I have great respect for Al Carruth, and yes he has done lots of rigorous studies on tone. But most of his studies are comparison studies. Well thought out and executed, but not rigorous scientific studies on a first principles level. What is and has always been lacking in the arguments about opening up is a scientific understanding of what really happens in the wood on a cellular and molecular level, and then correlation of those effects on tonal properties.
A parallel point:
As a metallurgical engineer, I am often amused by what people believe about metals. There are even many in the industry who proclaim all sorts of ideas as fact, but these folks have no fundamental understanding of the atomic structure of metals, and how to manipulate those structures to advantage. Their proclamations are rubbish and folly. (Such as the so-called stretching of guitar strings when you install new ones. But that is a whole separate topic.)
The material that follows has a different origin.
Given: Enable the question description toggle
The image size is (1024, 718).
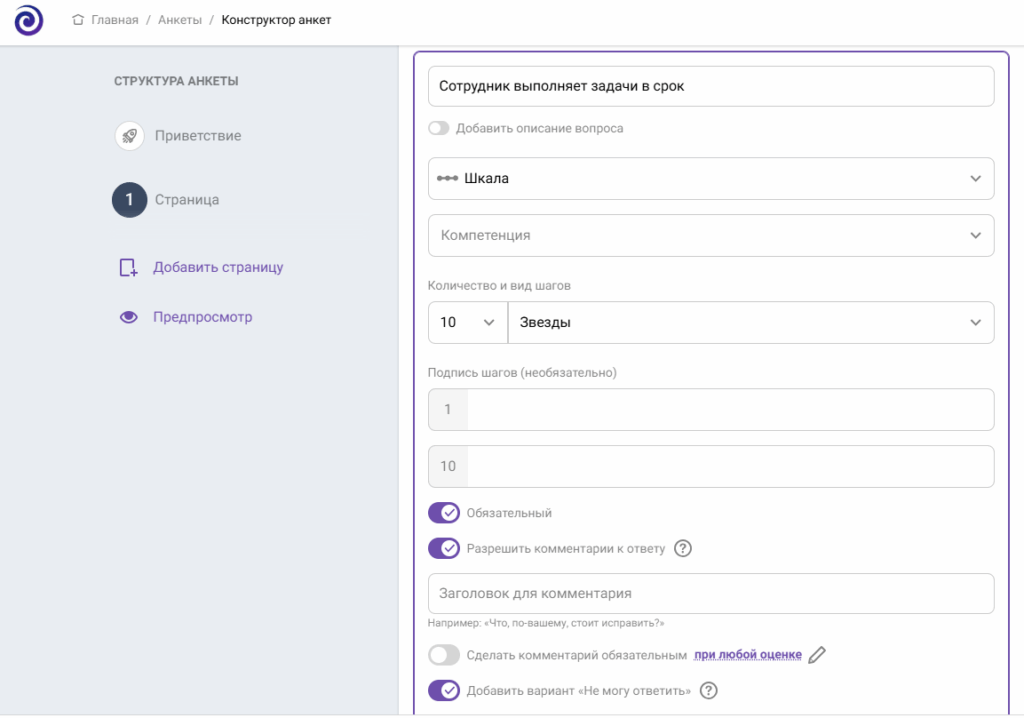Looking at the screenshot, I should click(x=438, y=128).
As far as I know, no one can point to rigorous scientific studies of the cells and molecules of wood to document what happens in a so-called opening up process. There are lots of folks proclaiming hypotheses such as crystalization of resins, fatigue of cell walls, etc... but I don't believe that anyone has ever actually published results of scientific studies documenting those hypothesized ideas as actual fact and their effect on tone. Most of the so-called results are simply anecdotal, not scientific.
I'm not saying that opening up does not happen, but that there is not as yet any hard scientific evidence of what actually happens (or may not happen).
Beyond that, without rigorously controlled recordings of before and after, our human psychoacoustics are extremely unreliable in comparing sounds, especially with time intervals of years between sound samples.